Talvez a afirmação mais desconfortável de todo o artigo seja a de que a emergência planetária não persiste por falta de conhecimento. Segundo os cientistas, ela persiste porque os sistemas humanos não conseguiram se ajustar aos limites físicos e ecológicos do planeta. Cada novo adiamento aumenta a possibilidade de danos irreversíveis, cujas consequências recairão sobretudo sobre aqueles que menos contribuíram para a crise e sobre as futuras gerações. Enfrentar essa emergência exigirá, portanto, responsabilidade, equidade e transformações na escala da própria civilização, incluindo mudanças fundamentais na maneira como as sociedades produzem, consomem recursos e se relacionam com o mundo natural.

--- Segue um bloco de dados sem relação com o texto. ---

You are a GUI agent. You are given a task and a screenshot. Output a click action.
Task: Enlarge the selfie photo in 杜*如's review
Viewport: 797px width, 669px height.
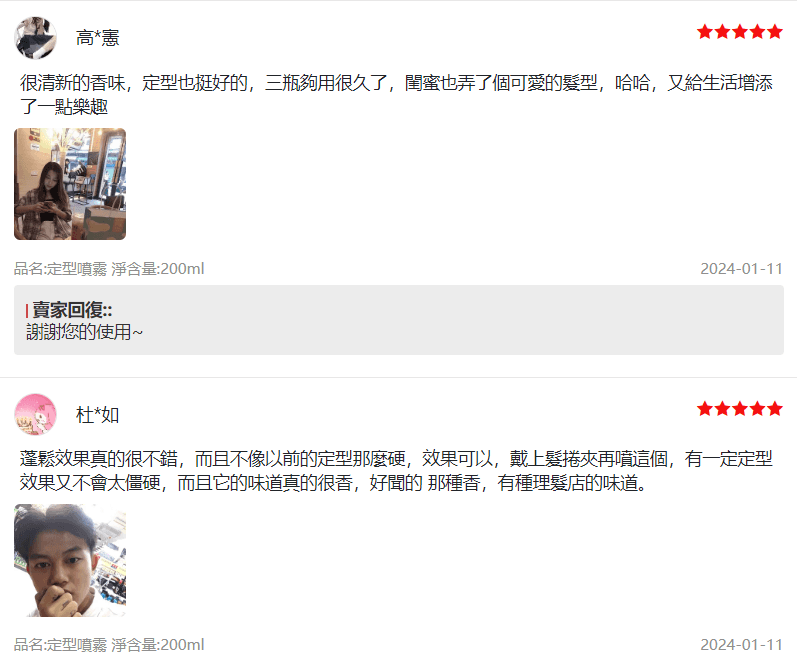[70, 560]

Essa constatação deveria provocar uma reflexão profunda. Desde o primeiro alerta de 1992, nosso conhecimento científico sobre o funcionamento do sistema terrestre avançou extraordinariamente. Temos hoje satélites, modelos climáticos, séries temporais globais e uma capacidade de observar mudanças ambientais que seria inimaginável há poucas décadas. O conjunto de indicadores apresentado pelos autores é revelador: continuam crescendo as emissões de gases de efeito estufa, o consumo de energia, o rebanho de ruminantes, a produção de carne, a produção de plástico e a economia mundial, enquanto persistem a perda de cobertura arbórea, o declínio da abundância de vertebrados e outras pressões sobre os ecossistemas. A expansão das energias renováveis constitui uma mudança positiva importante, mas ocorre em meio à continuidade de diversas tendências ambientalmente negativas.

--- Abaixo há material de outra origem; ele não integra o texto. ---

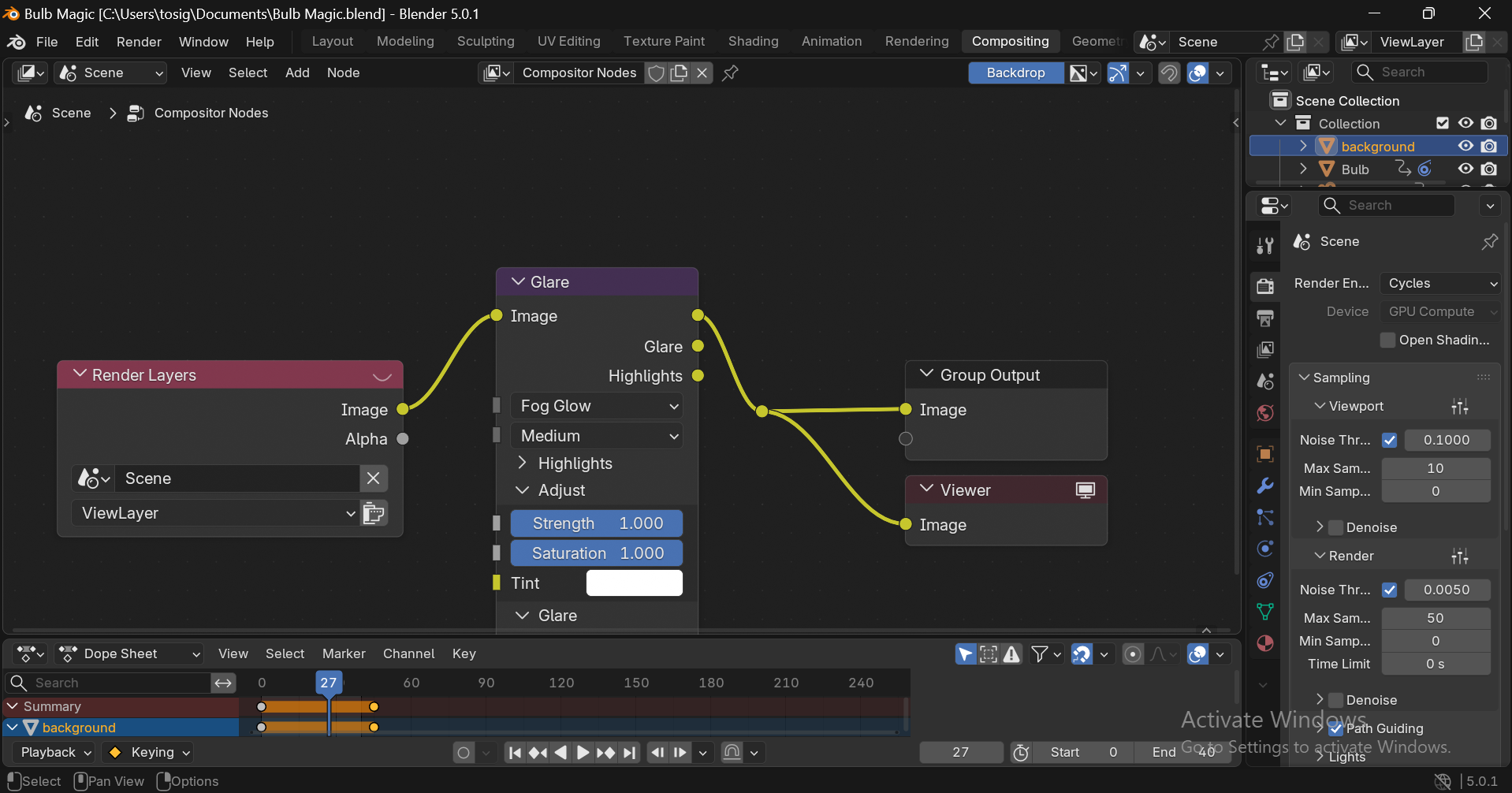The image size is (1512, 793).
Task: Jump to the timeline's first frame
Action: click(515, 753)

Não estamos, portanto, diante de uma crise produzida simplesmente pela ignorância sobre aquilo que está acontecendo. Estamos diante de uma enorme distância entre aquilo que a ciência já sabe e aquilo que os sistemas políticos e econômicos estão dispostos a fazer. E é precisamente isso que torna especialmente perturbadora a necessidade de um terceiro alerta. A comunidade científica fez uma primeira advertência em 1992, repetiu-a em 2017 e retorna agora, quase uma década depois, afirmando que houve deterioração continuada e que as margens disponíveis para ações corretivas se estreitaram.

Apesar da gravidade do diagnóstico, Ripple, Wolf e seus colaboradores não apresentam um futuro inevitavelmente catastrófico. Eles lembram que a recuperação parcial da camada de ozônio demonstra que ações internacionais rápidas, coordenadas e baseadas em evidências científicas podem reverter danos ambientais graves. A humanidade possui conhecimento, instrumentos e recursos para reduzir rapidamente as pressões ambientais e, ao mesmo tempo, melhorar o bem-estar humano. O problema é transformar esse conhecimento em ação política compatível com a escala da emergência.

É por isso que talvez nenhuma frase sintetize melhor a gravidade deste terceiro alerta do que aquela escolhida pelos próprios autores: “não estamos mais nos aproximando de uma emergência planetária. Estamos vivendo dentro dela”. Para Ripple, Wolf e seus colaboradores, as escolhas feitas nos próximos anos determinarão se a humanidade conseguirá estabilizar o sistema terrestre e assegurar um futuro habitável para as pessoas e para as demais formas de vida.

Depois de três alertas científicos em pouco mais de três décadas, a pergunta já não parece ser se fomos suficientemente avisados. A questão que se impõe é quantos alertas ainda serão necessários para que governos, grandes corporações e sociedades passem finalmente a agir de acordo com aquilo que a ciência já demonstrou.